*What to work on*
The reply to the records below should contain exactly the lines from the line with "Task: Open the Gebeurtenissen tab" through the line with "You are a computer-use agent. 480x360 pixels.", and nothing besides.

*Input data*

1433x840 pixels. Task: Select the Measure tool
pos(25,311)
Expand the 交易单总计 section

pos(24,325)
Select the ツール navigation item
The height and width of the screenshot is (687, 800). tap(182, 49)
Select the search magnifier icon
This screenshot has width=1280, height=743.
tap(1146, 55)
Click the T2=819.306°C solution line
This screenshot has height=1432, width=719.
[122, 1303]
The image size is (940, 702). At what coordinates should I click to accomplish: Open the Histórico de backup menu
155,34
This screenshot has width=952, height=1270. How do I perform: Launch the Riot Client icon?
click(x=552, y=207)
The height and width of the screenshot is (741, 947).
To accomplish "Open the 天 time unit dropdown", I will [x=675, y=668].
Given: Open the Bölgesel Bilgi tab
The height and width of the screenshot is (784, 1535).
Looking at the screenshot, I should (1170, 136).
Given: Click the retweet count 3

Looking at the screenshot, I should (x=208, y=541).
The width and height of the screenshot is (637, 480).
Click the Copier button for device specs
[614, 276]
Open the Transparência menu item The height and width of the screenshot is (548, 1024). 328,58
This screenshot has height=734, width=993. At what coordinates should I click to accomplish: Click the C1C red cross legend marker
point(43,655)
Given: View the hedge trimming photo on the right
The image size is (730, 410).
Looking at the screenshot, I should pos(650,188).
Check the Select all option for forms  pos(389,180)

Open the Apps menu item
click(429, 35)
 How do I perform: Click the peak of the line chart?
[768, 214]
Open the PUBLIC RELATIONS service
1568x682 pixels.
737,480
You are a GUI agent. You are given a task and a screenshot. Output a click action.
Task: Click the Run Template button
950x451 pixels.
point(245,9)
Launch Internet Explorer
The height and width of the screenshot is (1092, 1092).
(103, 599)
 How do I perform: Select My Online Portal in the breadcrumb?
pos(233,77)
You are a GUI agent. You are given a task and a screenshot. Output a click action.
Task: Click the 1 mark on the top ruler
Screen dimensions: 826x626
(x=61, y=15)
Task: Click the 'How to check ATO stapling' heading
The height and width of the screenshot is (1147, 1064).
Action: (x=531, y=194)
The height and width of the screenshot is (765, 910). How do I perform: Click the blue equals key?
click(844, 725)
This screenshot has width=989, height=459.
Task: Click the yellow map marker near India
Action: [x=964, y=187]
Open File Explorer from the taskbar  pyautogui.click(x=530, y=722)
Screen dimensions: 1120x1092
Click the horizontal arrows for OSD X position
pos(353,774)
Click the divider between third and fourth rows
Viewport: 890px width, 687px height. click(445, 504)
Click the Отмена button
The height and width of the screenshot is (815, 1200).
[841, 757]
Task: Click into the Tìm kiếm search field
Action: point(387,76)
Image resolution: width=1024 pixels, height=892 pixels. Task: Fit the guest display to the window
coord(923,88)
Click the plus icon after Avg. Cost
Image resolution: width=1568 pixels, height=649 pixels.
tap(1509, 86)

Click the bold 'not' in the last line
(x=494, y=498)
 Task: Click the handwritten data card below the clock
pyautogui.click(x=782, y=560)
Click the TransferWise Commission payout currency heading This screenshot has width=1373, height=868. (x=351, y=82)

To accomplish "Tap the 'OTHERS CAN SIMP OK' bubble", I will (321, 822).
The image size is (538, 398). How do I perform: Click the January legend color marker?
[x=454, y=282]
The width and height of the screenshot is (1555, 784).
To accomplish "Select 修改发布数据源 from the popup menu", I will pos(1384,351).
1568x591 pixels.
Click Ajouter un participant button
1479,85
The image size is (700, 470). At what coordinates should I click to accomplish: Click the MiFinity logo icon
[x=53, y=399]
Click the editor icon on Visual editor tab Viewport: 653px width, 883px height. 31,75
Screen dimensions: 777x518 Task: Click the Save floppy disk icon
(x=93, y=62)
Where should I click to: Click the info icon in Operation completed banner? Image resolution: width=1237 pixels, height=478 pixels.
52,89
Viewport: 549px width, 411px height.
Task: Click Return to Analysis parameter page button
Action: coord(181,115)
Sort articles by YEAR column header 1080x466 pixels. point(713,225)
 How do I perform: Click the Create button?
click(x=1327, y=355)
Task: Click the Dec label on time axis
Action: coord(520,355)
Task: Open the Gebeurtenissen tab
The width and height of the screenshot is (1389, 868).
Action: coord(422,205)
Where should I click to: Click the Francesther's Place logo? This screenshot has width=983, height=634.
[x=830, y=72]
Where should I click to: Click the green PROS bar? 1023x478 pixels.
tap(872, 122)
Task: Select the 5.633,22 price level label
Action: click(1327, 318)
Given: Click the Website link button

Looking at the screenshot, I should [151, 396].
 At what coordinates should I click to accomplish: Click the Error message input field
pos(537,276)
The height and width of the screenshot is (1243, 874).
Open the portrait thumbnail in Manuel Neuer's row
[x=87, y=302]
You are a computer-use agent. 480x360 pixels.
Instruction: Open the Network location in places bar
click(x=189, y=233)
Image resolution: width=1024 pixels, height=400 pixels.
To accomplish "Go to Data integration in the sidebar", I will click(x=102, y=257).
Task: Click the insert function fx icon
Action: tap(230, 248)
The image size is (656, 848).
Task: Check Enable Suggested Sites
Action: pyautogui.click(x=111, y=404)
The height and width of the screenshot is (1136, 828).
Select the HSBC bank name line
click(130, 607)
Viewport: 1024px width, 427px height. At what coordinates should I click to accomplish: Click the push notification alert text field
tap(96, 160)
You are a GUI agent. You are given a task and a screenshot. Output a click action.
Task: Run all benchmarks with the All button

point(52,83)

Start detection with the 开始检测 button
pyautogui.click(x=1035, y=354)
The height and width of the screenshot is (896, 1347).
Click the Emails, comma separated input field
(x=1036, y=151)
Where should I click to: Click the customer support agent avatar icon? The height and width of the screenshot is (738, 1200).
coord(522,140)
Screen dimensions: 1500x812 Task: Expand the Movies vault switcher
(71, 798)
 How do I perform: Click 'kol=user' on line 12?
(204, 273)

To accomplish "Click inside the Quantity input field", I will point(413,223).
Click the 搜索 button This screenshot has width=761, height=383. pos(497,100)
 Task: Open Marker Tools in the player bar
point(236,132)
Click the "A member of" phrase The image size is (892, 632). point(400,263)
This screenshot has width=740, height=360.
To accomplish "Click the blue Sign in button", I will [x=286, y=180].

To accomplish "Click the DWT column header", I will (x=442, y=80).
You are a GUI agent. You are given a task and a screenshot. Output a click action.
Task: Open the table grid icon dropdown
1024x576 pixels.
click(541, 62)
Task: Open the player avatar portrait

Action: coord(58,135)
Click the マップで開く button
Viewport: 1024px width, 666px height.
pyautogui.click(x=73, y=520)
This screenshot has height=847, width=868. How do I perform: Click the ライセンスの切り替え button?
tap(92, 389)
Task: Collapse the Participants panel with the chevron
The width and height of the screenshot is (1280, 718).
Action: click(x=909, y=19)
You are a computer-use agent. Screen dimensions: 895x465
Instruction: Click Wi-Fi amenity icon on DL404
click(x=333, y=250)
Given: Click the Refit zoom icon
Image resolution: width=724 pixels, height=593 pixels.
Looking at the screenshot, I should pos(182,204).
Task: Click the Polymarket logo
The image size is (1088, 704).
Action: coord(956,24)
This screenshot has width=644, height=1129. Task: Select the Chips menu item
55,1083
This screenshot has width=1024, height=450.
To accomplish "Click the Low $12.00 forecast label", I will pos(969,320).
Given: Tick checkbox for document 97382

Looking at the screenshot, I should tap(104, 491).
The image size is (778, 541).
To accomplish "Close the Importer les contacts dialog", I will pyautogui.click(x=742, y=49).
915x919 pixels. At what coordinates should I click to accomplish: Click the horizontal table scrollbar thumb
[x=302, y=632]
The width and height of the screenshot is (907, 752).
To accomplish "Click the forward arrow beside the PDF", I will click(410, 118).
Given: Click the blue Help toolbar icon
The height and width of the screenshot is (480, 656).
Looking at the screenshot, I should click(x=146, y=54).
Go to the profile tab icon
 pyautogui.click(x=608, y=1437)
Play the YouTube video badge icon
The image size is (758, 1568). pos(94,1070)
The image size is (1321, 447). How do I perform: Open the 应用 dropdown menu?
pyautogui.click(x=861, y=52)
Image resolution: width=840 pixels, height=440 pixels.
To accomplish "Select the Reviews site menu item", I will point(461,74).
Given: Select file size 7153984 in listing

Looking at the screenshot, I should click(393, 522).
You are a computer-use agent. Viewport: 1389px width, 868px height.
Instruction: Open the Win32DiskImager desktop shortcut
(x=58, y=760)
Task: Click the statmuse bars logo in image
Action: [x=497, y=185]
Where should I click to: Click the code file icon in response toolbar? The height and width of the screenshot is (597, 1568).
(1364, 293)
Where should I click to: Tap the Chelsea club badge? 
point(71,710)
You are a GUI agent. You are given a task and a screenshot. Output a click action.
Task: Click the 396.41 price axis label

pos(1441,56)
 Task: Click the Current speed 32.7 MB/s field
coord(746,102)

*Response*
Task: Open the Gebeurtenissen tab
The width and height of the screenshot is (1389, 868).
Action: coord(422,205)
Where should I click to: Click the Francesther's Place logo? This screenshot has width=983, height=634.
[x=830, y=72]
Where should I click to: Click the green PROS bar? 1023x478 pixels.
tap(872, 122)
Task: Select the 5.633,22 price level label
Action: click(1327, 318)
Given: Click the Website link button

Looking at the screenshot, I should [151, 396].
 At what coordinates should I click to accomplish: Click the Error message input field
pos(537,276)
The height and width of the screenshot is (1243, 874).
Open the portrait thumbnail in Manuel Neuer's row
[x=87, y=302]
You are a computer-use agent. 480x360 pixels.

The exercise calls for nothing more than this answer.